Verrucaria nodosa

Scientific classification
- Kingdom: Fungi
- Division: Ascomycota
- Class: Eurotiomycetes
- Order: Verrucariales
- Family: Verrucariaceae
- Genus: Verrucaria
- Species: V. nodosa
- Binomial name: Verrucaria nodosa Orange (2013)

= Verrucaria nodosa =

- Authority: Orange (2013)

Species of lichen

Verrucaria nodosa is a species of saxicolous (rock-dwelling), crustose lichen in the family Verrucariaceae. It is found in freshwater habitats in north Wales.

==Taxonomy==

Verrucaria nodosa was formally described as a new species in 2013 by the lichenologist Alan Orange. The type specimen was collected by the author north-west of Llanuwchllyn, Merioneth, where it was found growing on an unshaded rock in a stream.

==Description==

The thallus (the main body of the lichen) of Verrucaria nodosa appears superficial on its substrate, ranging in colour from grey-green (in shaded locations) to dark brown, and measuring 70–500 micrometres (μm) in thickness. The thallus initially develops as discrete, flattened units that become crowded and overlap as they grow, forming an uneven crust with occasional secondary cracks. In some cases, these units overlap significantly, creating a thick, uneven surface. The lichen's texture is distinctly uneven when viewed up close.
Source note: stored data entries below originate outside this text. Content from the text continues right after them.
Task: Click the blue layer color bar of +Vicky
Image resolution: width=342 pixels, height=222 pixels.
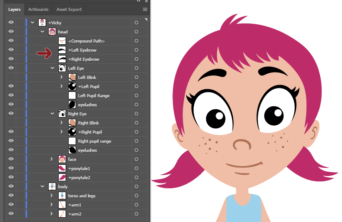Action: [x=27, y=23]
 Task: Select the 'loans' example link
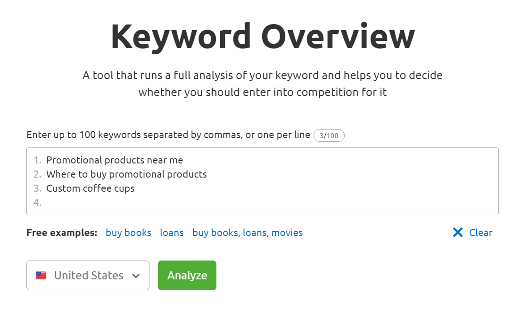172,232
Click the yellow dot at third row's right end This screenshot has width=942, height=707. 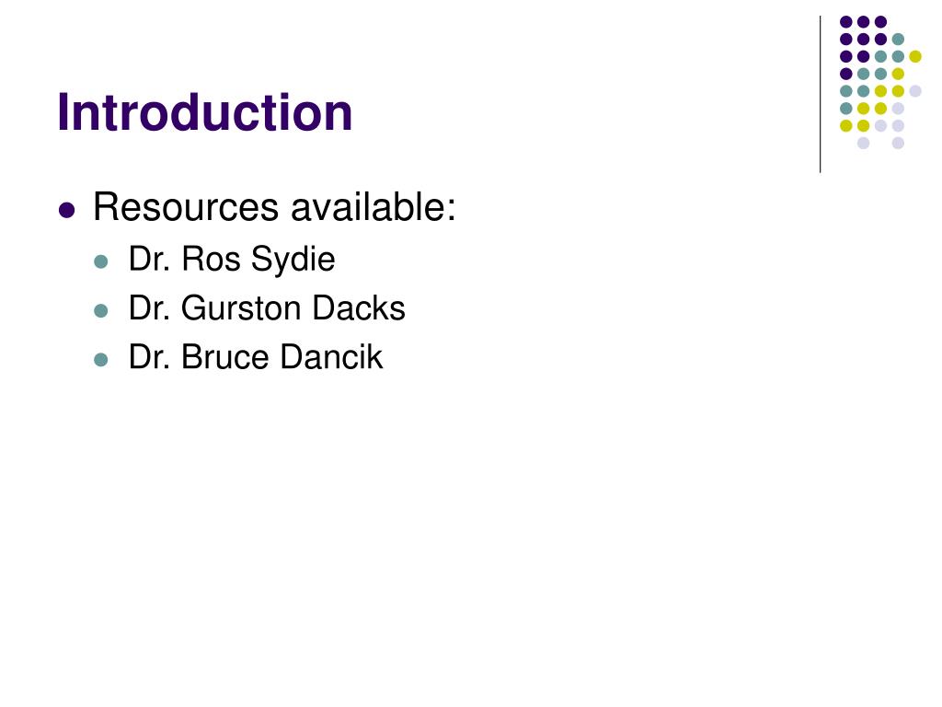point(915,56)
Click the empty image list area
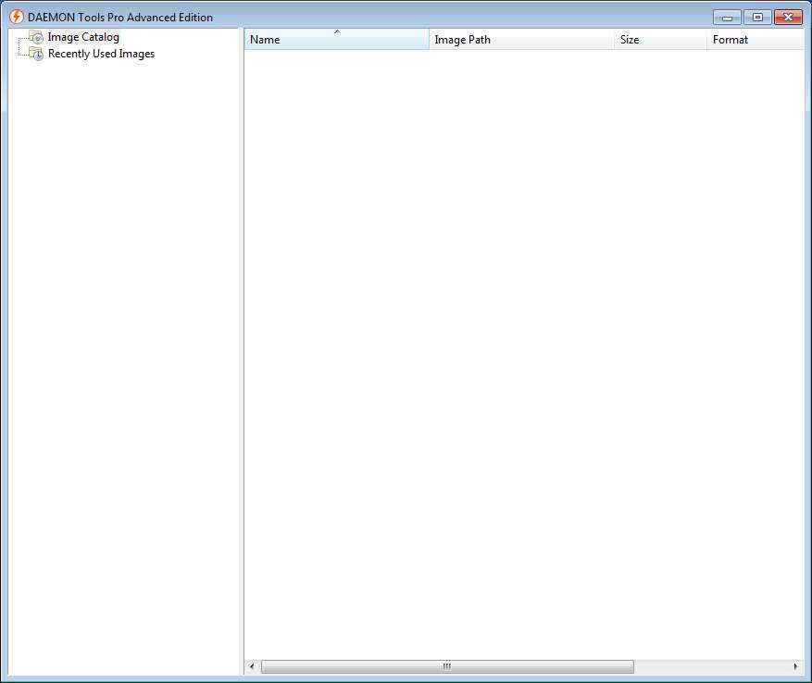This screenshot has height=683, width=812. (523, 352)
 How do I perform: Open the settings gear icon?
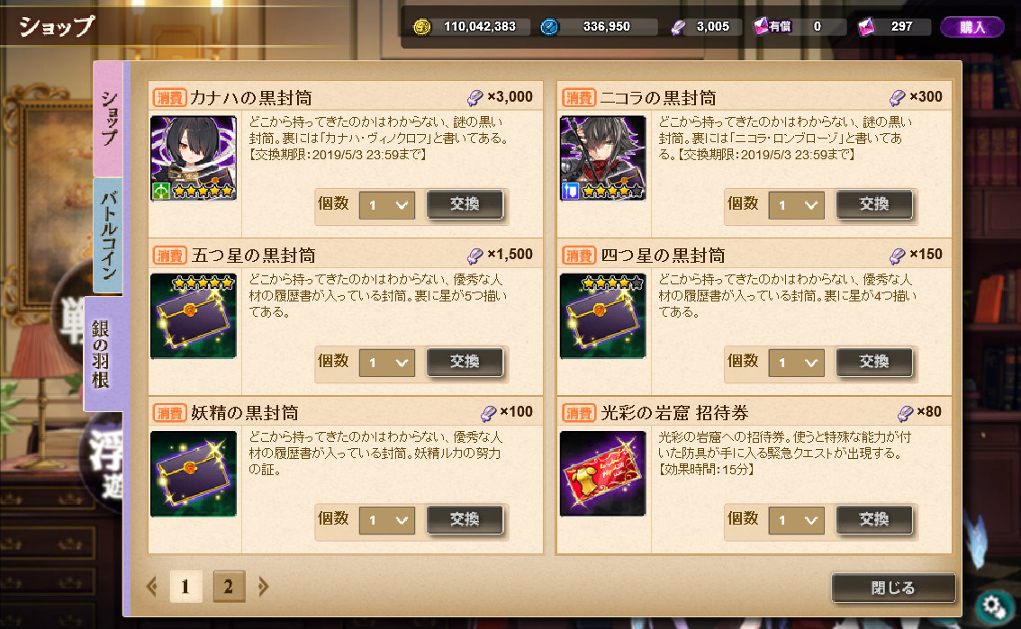pyautogui.click(x=994, y=607)
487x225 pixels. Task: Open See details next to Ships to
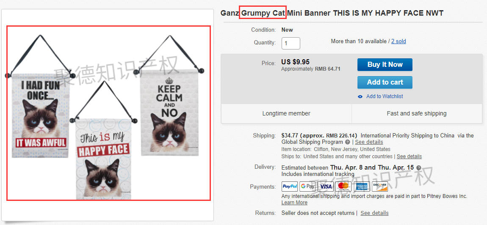(409, 156)
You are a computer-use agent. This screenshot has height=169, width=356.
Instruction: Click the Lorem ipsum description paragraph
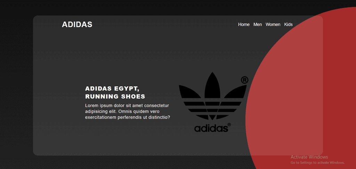pos(127,111)
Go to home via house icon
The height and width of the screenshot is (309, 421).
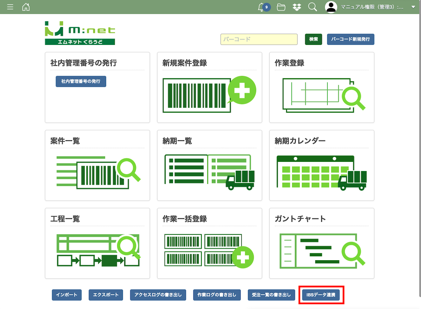[x=26, y=7]
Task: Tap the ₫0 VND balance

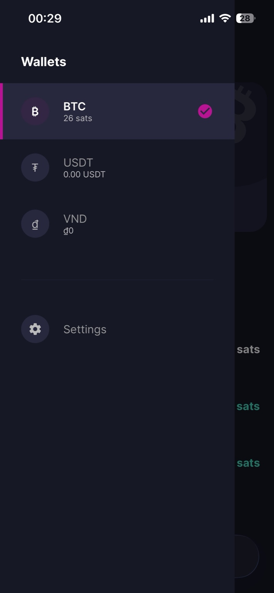Action: (68, 231)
When examined in cross-section, the thallus is divided into units of varying size (30–325 μm thick) with a structure (composed of cells arranged in a tissue-like pattern). The fungal cells are either round or slightly oblong, measuring about 5–9 by 4–8 μm. These cells can be tightly packed and polygonal in shape, or somewhat rounded with noticeable air spaces between them. The upper (and sometimes lower) surfaces of the thallus units display brown pigmentation in their cell walls. The photobiont (the algal partner in the lichen symbiosis) consists of cells measuring 5.5–9.0 by 4.0–6.5 μm.

The reproductive structures (perithecia) form low to moderately convex projections with a conical-hemispherical shape, measuring 220–460 μm in diameter. Sometimes only the lower 20–30% of the perithecium is embedded in the thallus, with the projecting portion either exposed or partially covered by thallus tissue toward the base. In some cases, the perithecia may be almost completely covered by thallus units. The opening (ostiole) through which spores are released is inconspicuous or appears as a pale dot 20–40 μm wide, either flat or slightly projecting.

The protective covering (involucrellum) closely follows the shape of the exciple (inner protective wall) at the top, usually broadening below to form a steep conical-hemispherical outline. It is densely pigmented throughout, though sometimes with a paler area near the base of the exciple. The pigmentation ranges from dark brown to dark reddish-brown, with the ostiolar area often displaying dark green pigment. The exciple measures 190–310 μm in diameter and is either colourless or has pigmentation in its outer layer. The periphyses (sterile filaments near the ostiole) measure approximately 25–40 μm long.

The ascospores (fungal spores) are colourless, ellipsoid, non-septate, and typically measure 20.5–22.2–24.0 by 9.0–9.7–10.5 μm, being 2–2.5 times as long as wide. Pycnidia (asexual reproductive structures) have not been observed in this species.

==Habitat and distribution==

The species is known only from a few streams in Wales, where it grows on shaded or lightly shaded rocks. Associated lichen species include Ionaspis lacustris, Rhizocarpon lavatum, Porpidia hydrophila, Sporodictyon cruentum, and Trapelia coarctata, as well as the mosses Racomitrium aciculare and Scapania undulata.